* _TASK DETAILS_
Quote, exactly, the line holding "You are a GUI" and all lines after it to the end of the records below. Exclude pictures.

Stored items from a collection

════════

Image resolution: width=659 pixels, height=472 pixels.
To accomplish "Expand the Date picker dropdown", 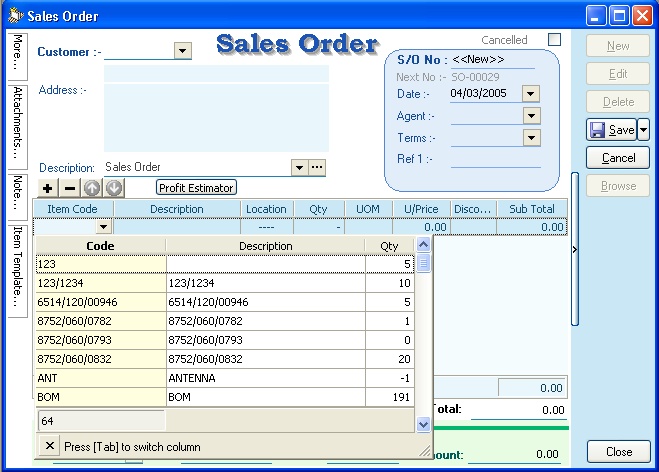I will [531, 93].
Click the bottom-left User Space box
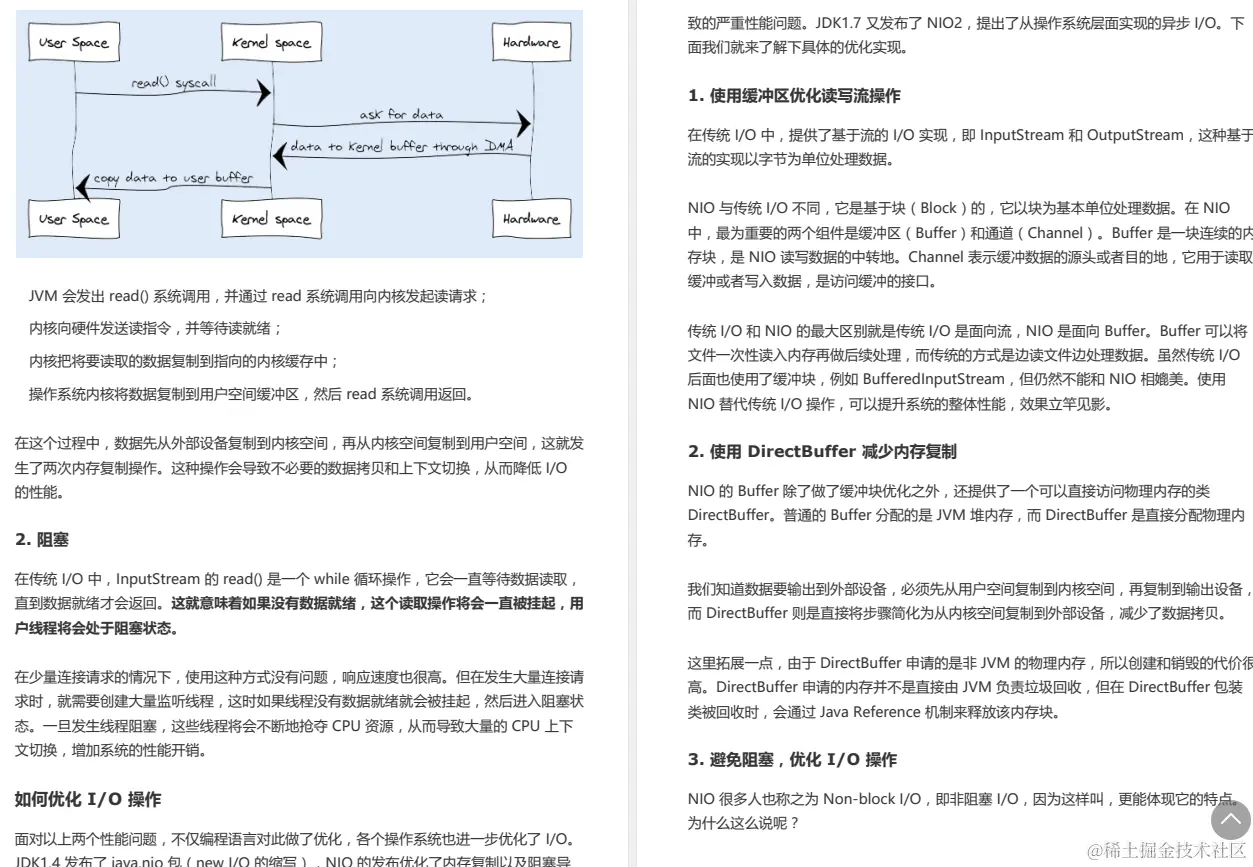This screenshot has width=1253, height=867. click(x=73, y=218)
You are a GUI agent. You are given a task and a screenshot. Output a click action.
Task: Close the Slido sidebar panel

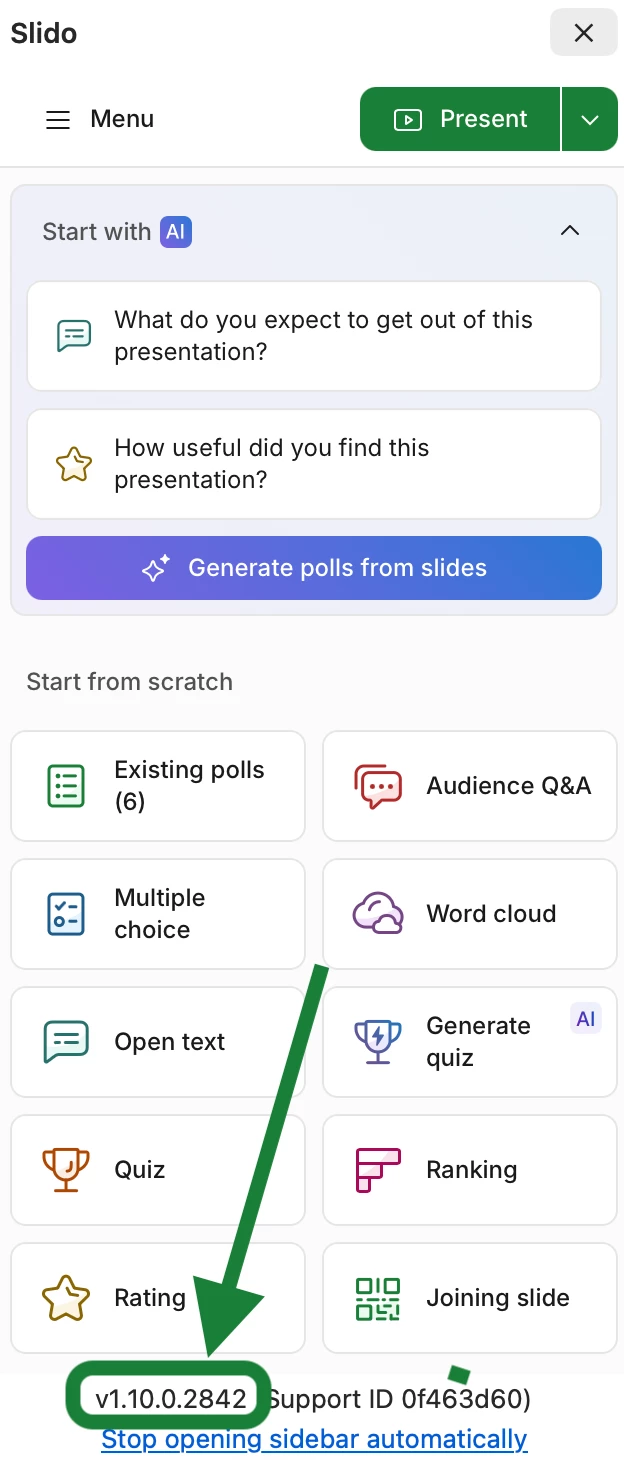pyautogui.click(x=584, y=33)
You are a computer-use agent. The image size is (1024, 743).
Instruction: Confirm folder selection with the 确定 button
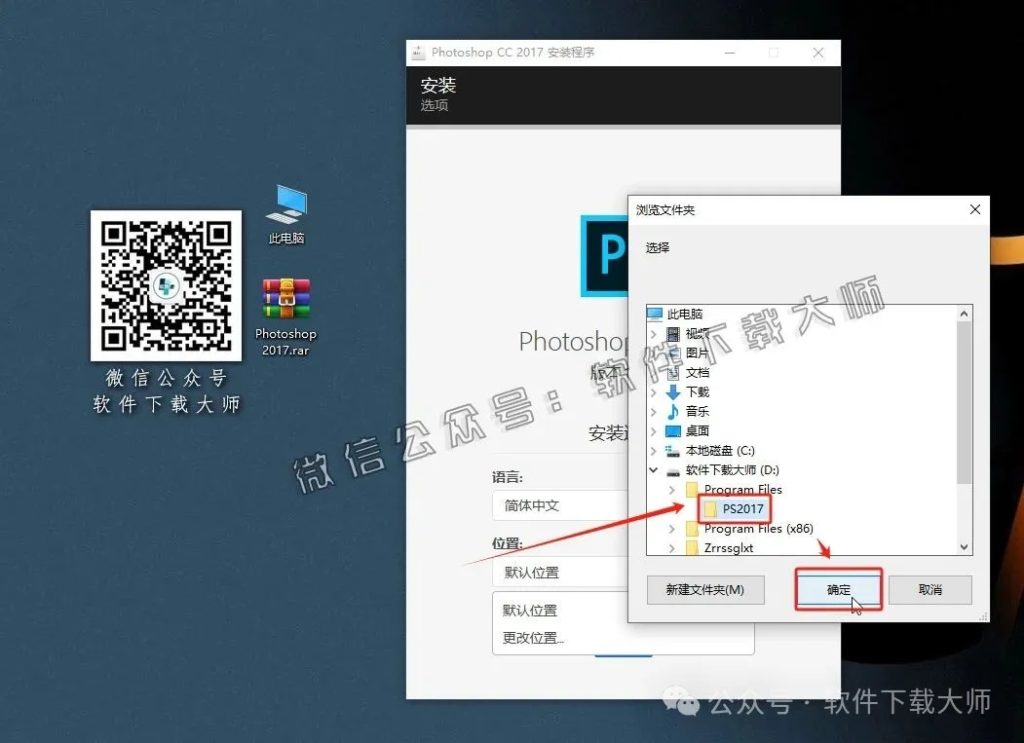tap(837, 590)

════════

* _WRITTEN RESPONSE_
You are a GUI agent. You are given a task and a screenshot. Output a click action.
Task: Close the Slido sidebar panel

pyautogui.click(x=584, y=33)
You are a computer-use agent. The image size is (1024, 743).
Instruction: Confirm folder selection with the 确定 button
tap(837, 590)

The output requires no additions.